RECORDS FOR THE EXERCISE: Begin

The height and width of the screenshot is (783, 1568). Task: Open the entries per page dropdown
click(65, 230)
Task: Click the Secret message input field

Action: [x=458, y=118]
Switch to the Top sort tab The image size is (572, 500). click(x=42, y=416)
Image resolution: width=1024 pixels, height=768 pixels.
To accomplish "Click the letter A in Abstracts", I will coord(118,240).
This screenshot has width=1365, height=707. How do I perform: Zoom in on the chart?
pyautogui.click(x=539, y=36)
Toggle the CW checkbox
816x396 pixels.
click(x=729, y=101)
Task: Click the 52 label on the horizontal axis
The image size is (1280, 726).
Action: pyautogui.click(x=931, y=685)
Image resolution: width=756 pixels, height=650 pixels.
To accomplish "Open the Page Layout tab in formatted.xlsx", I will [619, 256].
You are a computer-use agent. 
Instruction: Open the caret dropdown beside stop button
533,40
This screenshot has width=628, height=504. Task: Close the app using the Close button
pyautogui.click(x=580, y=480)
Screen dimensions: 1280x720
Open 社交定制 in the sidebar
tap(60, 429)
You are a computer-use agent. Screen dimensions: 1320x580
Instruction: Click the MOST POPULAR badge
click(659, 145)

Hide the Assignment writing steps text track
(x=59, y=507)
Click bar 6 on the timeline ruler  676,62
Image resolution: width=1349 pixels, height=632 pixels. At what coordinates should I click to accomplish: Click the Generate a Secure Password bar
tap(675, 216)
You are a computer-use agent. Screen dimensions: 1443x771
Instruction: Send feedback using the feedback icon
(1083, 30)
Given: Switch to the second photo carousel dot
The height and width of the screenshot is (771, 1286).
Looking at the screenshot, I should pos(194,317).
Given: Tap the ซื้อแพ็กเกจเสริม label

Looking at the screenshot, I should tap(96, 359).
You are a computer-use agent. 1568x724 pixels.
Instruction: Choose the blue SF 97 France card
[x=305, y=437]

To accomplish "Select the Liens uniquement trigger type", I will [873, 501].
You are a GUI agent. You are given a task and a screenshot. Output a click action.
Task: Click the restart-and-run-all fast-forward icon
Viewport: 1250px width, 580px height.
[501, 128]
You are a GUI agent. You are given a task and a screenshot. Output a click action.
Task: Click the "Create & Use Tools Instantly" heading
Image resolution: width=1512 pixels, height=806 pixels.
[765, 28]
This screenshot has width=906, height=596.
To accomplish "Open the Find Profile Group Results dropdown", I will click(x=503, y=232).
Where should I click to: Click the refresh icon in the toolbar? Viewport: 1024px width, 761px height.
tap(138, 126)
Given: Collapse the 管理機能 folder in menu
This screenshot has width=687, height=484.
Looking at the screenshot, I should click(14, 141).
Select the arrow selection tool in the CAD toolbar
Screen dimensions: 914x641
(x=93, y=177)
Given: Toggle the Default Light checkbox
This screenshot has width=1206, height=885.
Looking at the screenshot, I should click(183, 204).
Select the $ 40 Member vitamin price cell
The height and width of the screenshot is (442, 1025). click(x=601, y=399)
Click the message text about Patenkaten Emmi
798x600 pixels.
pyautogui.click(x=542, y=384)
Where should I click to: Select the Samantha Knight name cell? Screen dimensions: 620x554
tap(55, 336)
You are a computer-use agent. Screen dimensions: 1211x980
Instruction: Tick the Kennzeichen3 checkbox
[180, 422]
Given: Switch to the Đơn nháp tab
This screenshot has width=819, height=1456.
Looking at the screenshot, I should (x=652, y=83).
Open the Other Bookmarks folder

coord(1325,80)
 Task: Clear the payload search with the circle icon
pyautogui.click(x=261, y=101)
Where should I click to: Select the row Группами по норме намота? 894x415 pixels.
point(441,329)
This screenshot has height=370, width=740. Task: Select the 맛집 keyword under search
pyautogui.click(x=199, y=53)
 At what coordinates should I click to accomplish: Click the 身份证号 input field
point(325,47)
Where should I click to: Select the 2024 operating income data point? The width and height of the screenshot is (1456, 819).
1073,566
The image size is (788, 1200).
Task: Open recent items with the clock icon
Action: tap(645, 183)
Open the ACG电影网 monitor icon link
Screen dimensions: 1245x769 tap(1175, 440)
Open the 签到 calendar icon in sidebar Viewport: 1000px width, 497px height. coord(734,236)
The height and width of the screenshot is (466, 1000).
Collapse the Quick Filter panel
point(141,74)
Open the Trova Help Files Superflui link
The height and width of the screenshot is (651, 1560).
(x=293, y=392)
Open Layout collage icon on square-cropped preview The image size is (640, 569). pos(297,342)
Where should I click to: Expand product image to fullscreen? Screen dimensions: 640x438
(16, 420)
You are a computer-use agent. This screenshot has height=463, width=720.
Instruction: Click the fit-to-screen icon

RECORDS FOR THE EXERCISE: End

- _ABOUT THIS EXERCISE_: Output nothing but the lines from the one with "At what coordinates should I click to accomplish: Click the 身份证号" through the last line above, each exactly as it stands.

- _RESPONSE BELOW_:
 At what coordinates should I click to accomplish: Click the 身份证号 input field
point(325,47)
Where should I click to: Select the 2024 operating income data point? The width and height of the screenshot is (1456, 819).
1073,566
The image size is (788, 1200).
Task: Open recent items with the clock icon
Action: tap(645, 183)
Open the ACG电影网 monitor icon link
Screen dimensions: 1245x769 tap(1175, 440)
Open the 签到 calendar icon in sidebar Viewport: 1000px width, 497px height. coord(734,236)
The height and width of the screenshot is (466, 1000).
Collapse the Quick Filter panel
point(141,74)
Open the Trova Help Files Superflui link
The height and width of the screenshot is (651, 1560).
(x=293, y=392)
Open Layout collage icon on square-cropped preview The image size is (640, 569). pos(297,342)
Where should I click to: Expand product image to fullscreen? Screen dimensions: 640x438
(16, 420)
You are a computer-use agent. This screenshot has height=463, width=720.
Instruction: Click the fit-to-screen icon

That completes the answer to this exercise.